_Written instruction_: Print each of the records below verbatim, line for line.
# # # # # # #
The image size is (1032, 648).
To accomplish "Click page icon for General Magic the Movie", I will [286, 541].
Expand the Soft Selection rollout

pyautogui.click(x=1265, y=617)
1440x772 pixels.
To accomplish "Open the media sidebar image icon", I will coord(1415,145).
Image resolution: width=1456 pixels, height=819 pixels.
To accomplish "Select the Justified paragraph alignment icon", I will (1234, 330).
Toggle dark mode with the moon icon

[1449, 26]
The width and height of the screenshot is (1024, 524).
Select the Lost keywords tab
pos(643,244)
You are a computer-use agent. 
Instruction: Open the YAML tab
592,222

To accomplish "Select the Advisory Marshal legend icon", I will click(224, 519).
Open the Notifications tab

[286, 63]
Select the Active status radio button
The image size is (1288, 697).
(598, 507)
# # # # # # #
_Solution_:
The image size is (1032, 648).
To accomplish "Click page icon for General Magic the Movie", I will [286, 541].
Expand the Soft Selection rollout

pyautogui.click(x=1265, y=617)
1440x772 pixels.
To accomplish "Open the media sidebar image icon", I will coord(1415,145).
Image resolution: width=1456 pixels, height=819 pixels.
To accomplish "Select the Justified paragraph alignment icon", I will (1234, 330).
Toggle dark mode with the moon icon

[1449, 26]
The width and height of the screenshot is (1024, 524).
Select the Lost keywords tab
pos(643,244)
You are a computer-use agent. 
Instruction: Open the YAML tab
592,222

To accomplish "Select the Advisory Marshal legend icon", I will click(224, 519).
Open the Notifications tab

[286, 63]
Select the Active status radio button
The image size is (1288, 697).
(598, 507)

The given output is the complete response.